• PROBLEM DETAILS:
Could you restate, word for word, the line that has "Where should I click to: Remove" and all lines following it through the end of the entries below?

• DATA EXTRACT:
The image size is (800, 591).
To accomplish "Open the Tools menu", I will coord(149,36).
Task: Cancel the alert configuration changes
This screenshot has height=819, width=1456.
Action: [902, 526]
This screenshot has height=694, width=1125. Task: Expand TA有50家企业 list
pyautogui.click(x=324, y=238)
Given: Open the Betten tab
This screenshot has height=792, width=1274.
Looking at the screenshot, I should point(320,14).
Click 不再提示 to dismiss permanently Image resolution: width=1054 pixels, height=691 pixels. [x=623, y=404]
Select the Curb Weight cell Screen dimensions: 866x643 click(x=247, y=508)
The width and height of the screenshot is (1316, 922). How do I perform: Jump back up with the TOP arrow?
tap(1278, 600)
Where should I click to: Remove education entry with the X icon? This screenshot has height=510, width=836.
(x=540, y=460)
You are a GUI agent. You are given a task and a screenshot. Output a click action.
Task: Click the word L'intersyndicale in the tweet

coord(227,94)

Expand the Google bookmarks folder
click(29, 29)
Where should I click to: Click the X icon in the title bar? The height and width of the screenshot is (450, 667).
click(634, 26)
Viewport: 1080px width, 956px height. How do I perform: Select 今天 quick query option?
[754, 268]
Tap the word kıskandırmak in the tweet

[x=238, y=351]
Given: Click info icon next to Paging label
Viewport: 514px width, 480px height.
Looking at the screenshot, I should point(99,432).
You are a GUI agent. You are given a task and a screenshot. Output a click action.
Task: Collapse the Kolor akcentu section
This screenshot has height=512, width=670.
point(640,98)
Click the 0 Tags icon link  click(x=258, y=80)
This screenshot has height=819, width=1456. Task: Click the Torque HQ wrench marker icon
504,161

• RESULT FOR THIS TASK:
Where should I click to: Remove education entry with the X icon? This screenshot has height=510, width=836.
(x=540, y=460)
You are a GUI agent. You are given a task and a screenshot. Output a click action.
Task: Click the word L'intersyndicale in the tweet

coord(227,94)

Expand the Google bookmarks folder
click(29, 29)
Where should I click to: Click the X icon in the title bar? The height and width of the screenshot is (450, 667).
click(634, 26)
Viewport: 1080px width, 956px height. How do I perform: Select 今天 quick query option?
[754, 268]
Tap the word kıskandırmak in the tweet

[x=238, y=351]
Given: Click info icon next to Paging label
Viewport: 514px width, 480px height.
Looking at the screenshot, I should point(99,432).
You are a GUI agent. You are given a task and a screenshot. Output a click action.
Task: Collapse the Kolor akcentu section
This screenshot has height=512, width=670.
point(640,98)
Click the 0 Tags icon link  click(x=258, y=80)
This screenshot has height=819, width=1456. Task: Click the Torque HQ wrench marker icon
504,161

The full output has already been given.